Application developers can discover the event source and configure their applications to subscribe to the stream of events, providing self-service access to the message content from the event stream.
The following diagram provides an overview of integrating Event Endpoint Management with API Connect.
- The Kafka administrator describes the Kafka topic, which is the event source. They can select a topic from an existing Kafka cluster or specify a new cluster, after which the topics on that cluster can be made available by adding and describing them.
- The Kafka administrator adds the Kafka topic to the Event Endpoint Management UI.
- The system administrator registers Event Endpoint Management as an Event Gateway Service in Cloud Manager.
- The Event Gateway Service is made available in API Manager, and can be linked to a catalog.
- The API developer exports the AsyncAPI document that describes the Kafka topic from the Event Endpoint Management UI.
- The API developer imports the AsyncAPI document to API Manager.
- The API developer publishes the API by including it in a product, and publishing the product to a catalog. The API is then available in the associated catalog in the Developer Portal.
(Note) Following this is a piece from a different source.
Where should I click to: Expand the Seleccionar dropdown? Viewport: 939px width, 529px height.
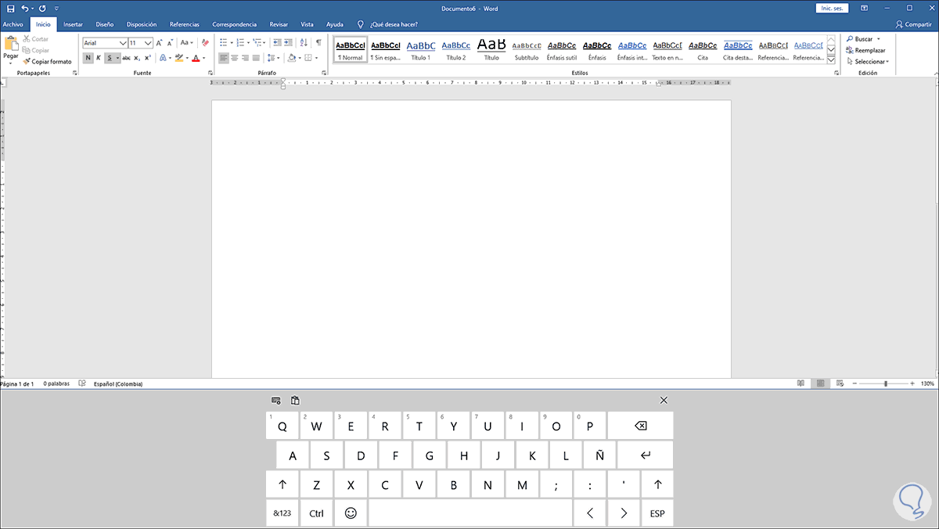pos(871,61)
The published product is also sent to the Event Gateway.
- Using the Developer Portal, the application developer discovers information about event sources, and based on the information provided in the AsyncAPI document, can decide which one to use in their applications.
- The application developer creates an application to generate credentials (API key and secret) in the portal to use them later for subscribing to the event stream.
- The application developer subscribes their application to the event source by choosing the event API product in the portal, copying the provided snippet into their application, updating it with the previously created credentials, and selecting a plan to use.
- The application developer connects their application to the event source by using the snippets and credentials provided, and this sets up their application to consume from the selected topic through the Event Gateway.
- The application connects to the Event Gateway for access to the topic’s event stream.
- The Event Gateway routes traffic securely to and from the Kafka cluster that holds the relevant topic content, providing the content to the application as required.